Screenshot grounding data:
------------------------

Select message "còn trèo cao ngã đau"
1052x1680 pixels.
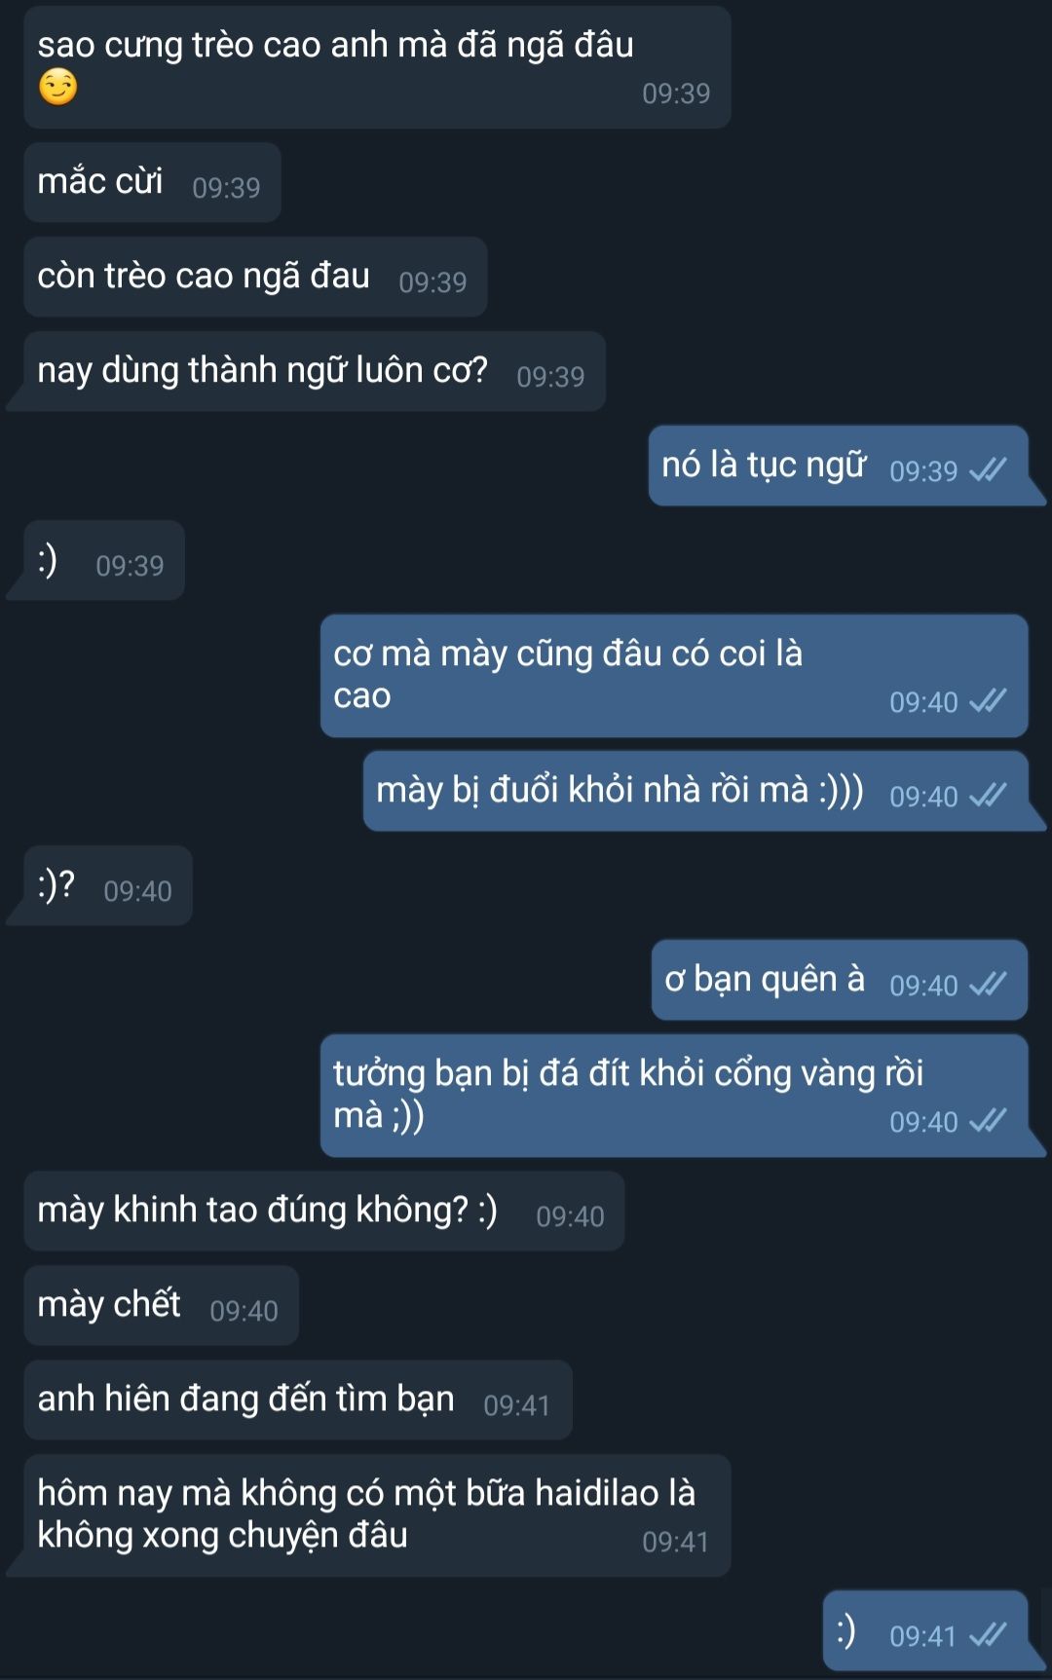(255, 277)
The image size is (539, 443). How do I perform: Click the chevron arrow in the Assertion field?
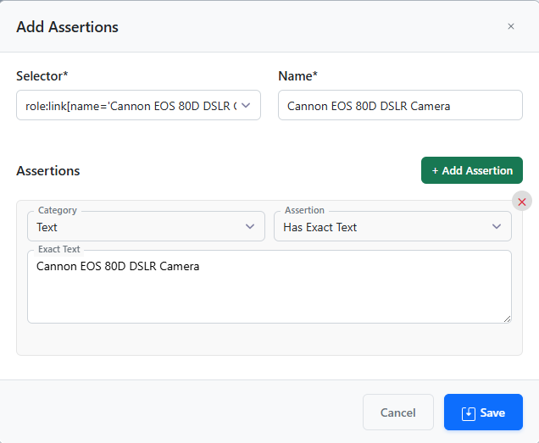(497, 227)
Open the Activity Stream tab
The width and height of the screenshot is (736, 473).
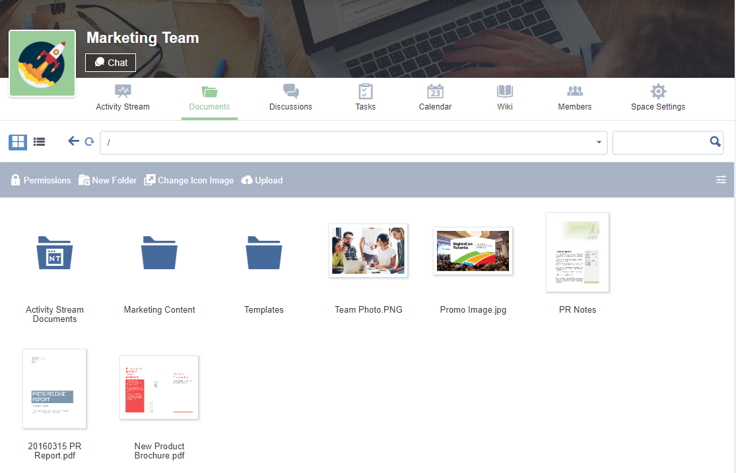pos(123,98)
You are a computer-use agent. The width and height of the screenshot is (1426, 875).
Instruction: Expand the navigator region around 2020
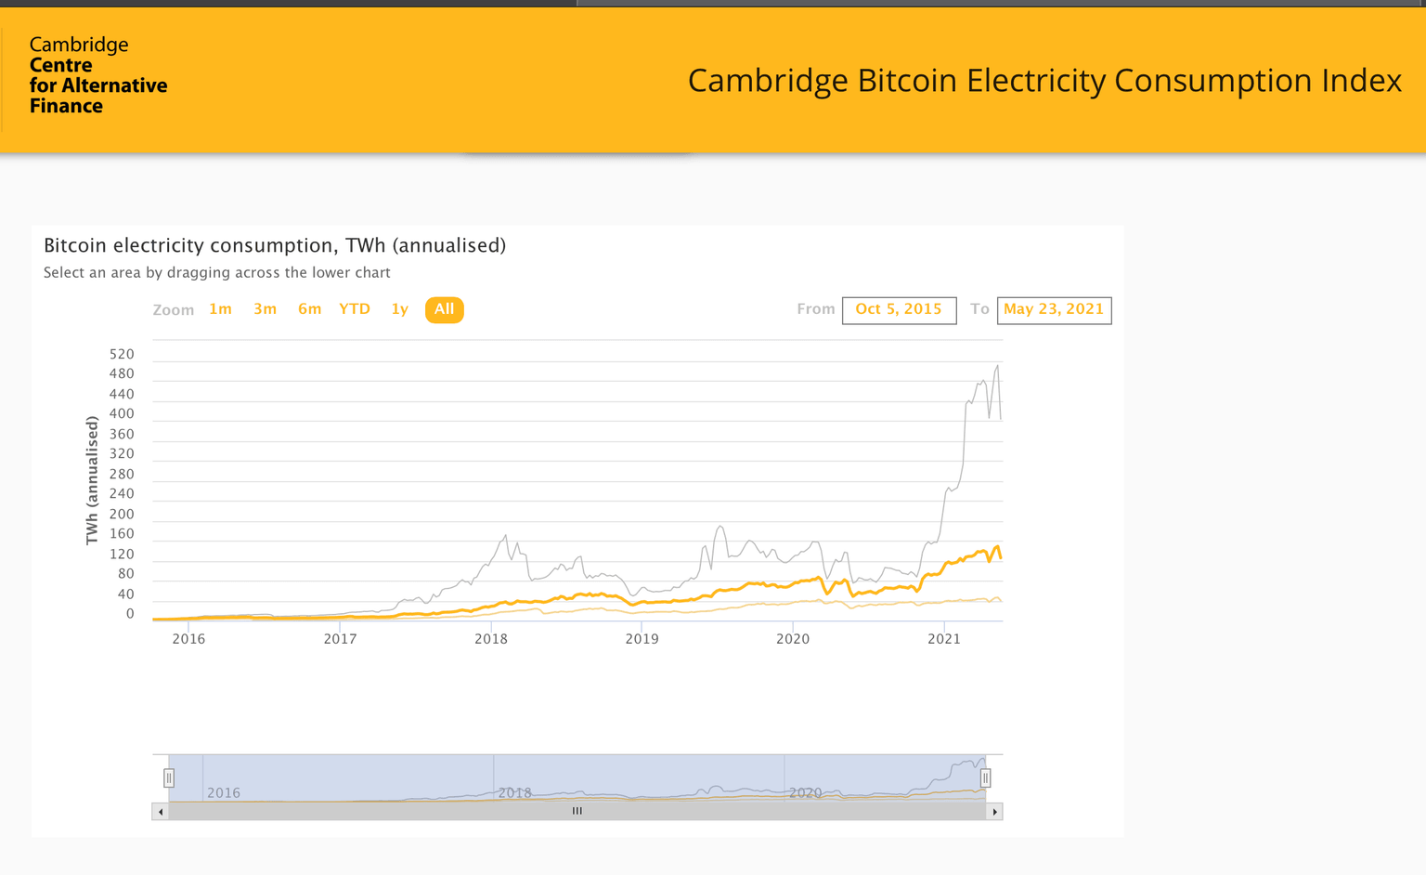pyautogui.click(x=806, y=780)
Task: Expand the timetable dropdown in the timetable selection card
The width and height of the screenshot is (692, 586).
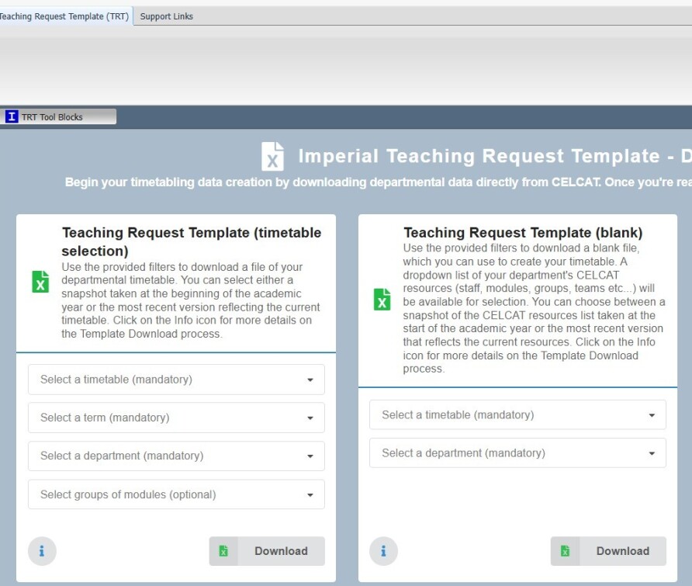Action: coord(176,380)
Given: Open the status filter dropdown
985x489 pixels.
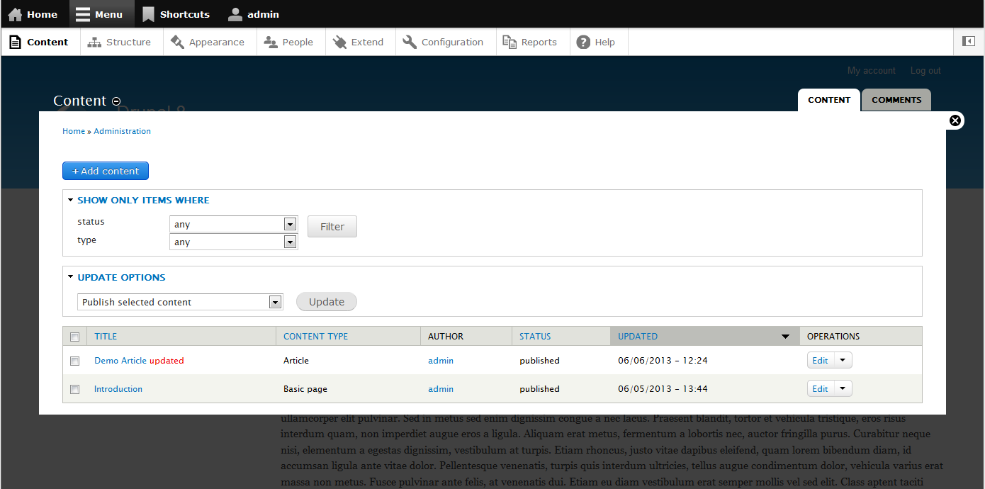Looking at the screenshot, I should coord(233,224).
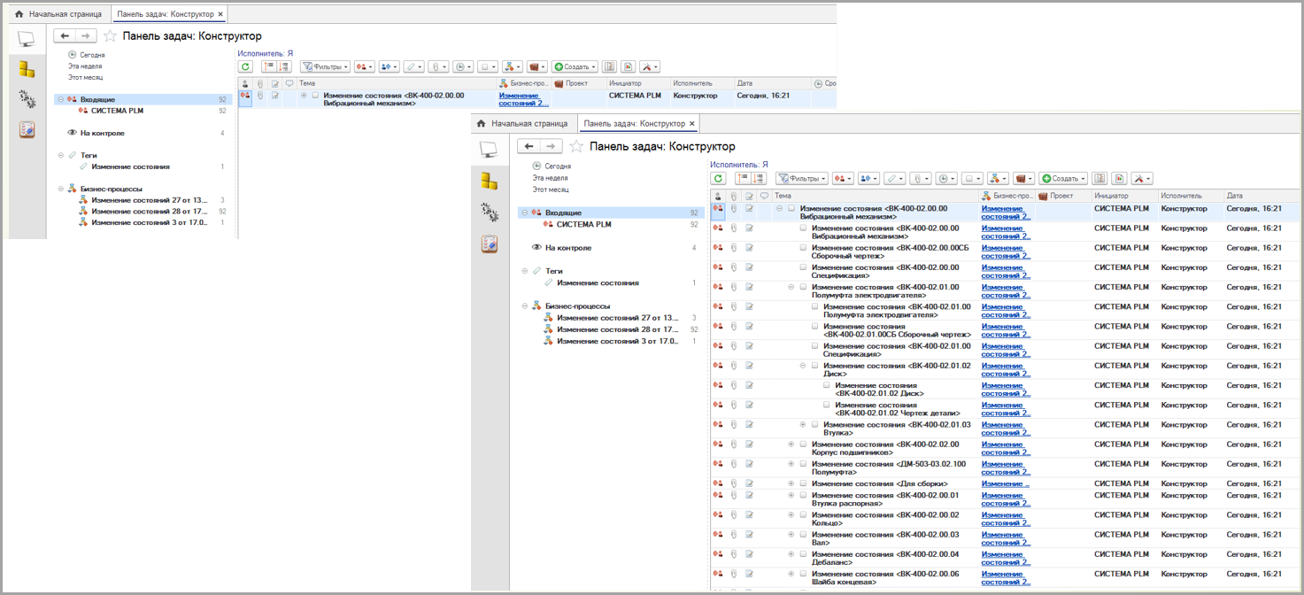The image size is (1304, 595).
Task: Select На контроле item in the background window tree
Action: (103, 134)
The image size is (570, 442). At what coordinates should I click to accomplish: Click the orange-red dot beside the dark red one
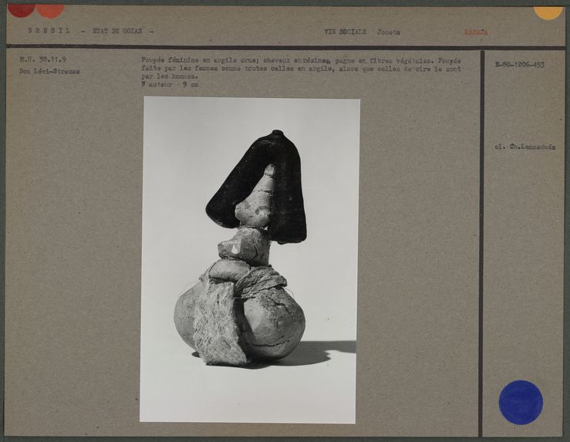point(49,10)
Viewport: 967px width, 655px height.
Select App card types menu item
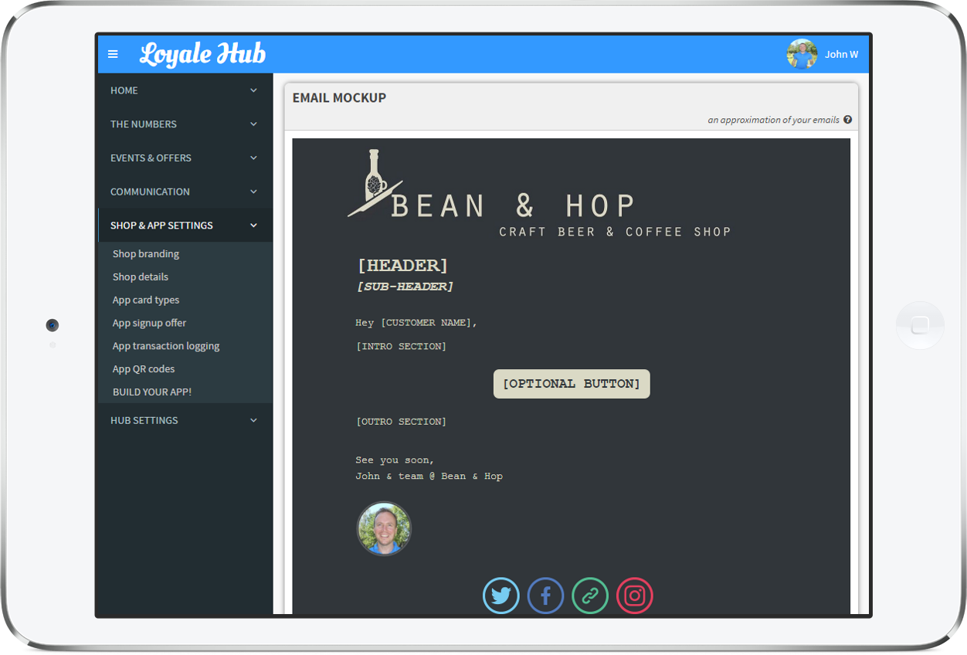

------------------------

Work to complete:
Every entry above has to be repeated exactly, apart from its pictures.

Problem solution:
Select message "còn trèo cao ngã đau"
1052x1680 pixels.
(255, 277)
The image size is (539, 443). How do I perform: Click the chevron arrow in the Assertion field?
(497, 227)
Open the Activity Stream tab
The width and height of the screenshot is (736, 473).
pos(123,98)
You are a computer-use agent. The width and height of the screenshot is (1426, 875).
Instruction: Expand the navigator region around 2020
pyautogui.click(x=806, y=780)
Task: Expand the timetable dropdown in the timetable selection card
The width and height of the screenshot is (692, 586).
Action: coord(176,380)
Given: Open the status filter dropdown
985x489 pixels.
Looking at the screenshot, I should coord(233,224).
The image size is (1304, 595).
Task: Select На контроле item in the background window tree
Action: (103, 134)
The image size is (570, 442). At what coordinates should I click to accomplish: Click the orange-red dot beside the dark red one
point(49,10)
Viewport: 967px width, 655px height.
Select App card types menu item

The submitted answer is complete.